Assignment
Write all of the lines below out again, exactly as they stand.

Stored items
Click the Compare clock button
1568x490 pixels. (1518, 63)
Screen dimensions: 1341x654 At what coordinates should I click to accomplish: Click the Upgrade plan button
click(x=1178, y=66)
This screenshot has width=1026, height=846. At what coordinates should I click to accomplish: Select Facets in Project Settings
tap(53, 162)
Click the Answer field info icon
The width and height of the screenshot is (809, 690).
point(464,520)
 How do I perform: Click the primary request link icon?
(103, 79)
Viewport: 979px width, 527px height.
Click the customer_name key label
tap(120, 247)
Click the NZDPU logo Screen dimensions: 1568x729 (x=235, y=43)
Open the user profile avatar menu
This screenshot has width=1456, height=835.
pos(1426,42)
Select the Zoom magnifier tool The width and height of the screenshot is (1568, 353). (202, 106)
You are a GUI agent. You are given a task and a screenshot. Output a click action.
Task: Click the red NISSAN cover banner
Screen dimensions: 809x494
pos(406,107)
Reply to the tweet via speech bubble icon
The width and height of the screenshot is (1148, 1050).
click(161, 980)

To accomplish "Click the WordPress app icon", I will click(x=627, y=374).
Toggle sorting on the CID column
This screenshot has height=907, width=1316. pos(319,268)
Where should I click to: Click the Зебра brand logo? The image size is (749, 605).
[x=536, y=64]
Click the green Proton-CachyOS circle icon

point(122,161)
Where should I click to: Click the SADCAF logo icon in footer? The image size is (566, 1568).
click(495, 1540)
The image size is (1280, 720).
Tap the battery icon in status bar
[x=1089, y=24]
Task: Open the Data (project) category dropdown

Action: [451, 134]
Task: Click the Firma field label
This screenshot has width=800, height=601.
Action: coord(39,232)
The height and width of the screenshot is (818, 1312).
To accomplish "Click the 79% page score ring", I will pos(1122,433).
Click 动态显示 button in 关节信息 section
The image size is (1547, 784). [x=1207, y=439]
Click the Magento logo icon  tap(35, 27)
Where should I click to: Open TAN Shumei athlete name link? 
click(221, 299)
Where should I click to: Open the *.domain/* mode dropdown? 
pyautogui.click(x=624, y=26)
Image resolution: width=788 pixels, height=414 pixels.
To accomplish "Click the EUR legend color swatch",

Result of the exercise
Click the Compare clock button
1568x490 pixels. (1518, 63)
Screen dimensions: 1341x654 At what coordinates should I click to accomplish: Click the Upgrade plan button
click(x=1178, y=66)
This screenshot has width=1026, height=846. At what coordinates should I click to accomplish: Select Facets in Project Settings
tap(53, 162)
Click the Answer field info icon
The width and height of the screenshot is (809, 690).
point(464,520)
 How do I perform: Click the primary request link icon?
(103, 79)
Viewport: 979px width, 527px height.
Click the customer_name key label
tap(120, 247)
Click the NZDPU logo Screen dimensions: 1568x729 (x=235, y=43)
Open the user profile avatar menu
This screenshot has width=1456, height=835.
pos(1426,42)
Select the Zoom magnifier tool The width and height of the screenshot is (1568, 353). (202, 106)
You are a GUI agent. You are given a task and a screenshot. Output a click action.
Task: Click the red NISSAN cover banner
Screen dimensions: 809x494
pos(406,107)
Reply to the tweet via speech bubble icon
The width and height of the screenshot is (1148, 1050).
click(161, 980)

To accomplish "Click the WordPress app icon", I will click(x=627, y=374).
Toggle sorting on the CID column
This screenshot has height=907, width=1316. pos(319,268)
Where should I click to: Click the Зебра brand logo? The image size is (749, 605).
[x=536, y=64]
Click the green Proton-CachyOS circle icon

point(122,161)
Where should I click to: Click the SADCAF logo icon in footer? The image size is (566, 1568).
click(495, 1540)
The image size is (1280, 720).
Tap the battery icon in status bar
[x=1089, y=24]
Task: Open the Data (project) category dropdown

Action: [451, 134]
Task: Click the Firma field label
This screenshot has width=800, height=601.
Action: coord(39,232)
The height and width of the screenshot is (818, 1312).
To accomplish "Click the 79% page score ring", I will pos(1122,433).
Click 动态显示 button in 关节信息 section
The image size is (1547, 784). [x=1207, y=439]
Click the Magento logo icon  tap(35, 27)
Where should I click to: Open TAN Shumei athlete name link? 
click(221, 299)
Where should I click to: Open the *.domain/* mode dropdown? 
pyautogui.click(x=624, y=26)
Image resolution: width=788 pixels, height=414 pixels.
To accomplish "Click the EUR legend color swatch",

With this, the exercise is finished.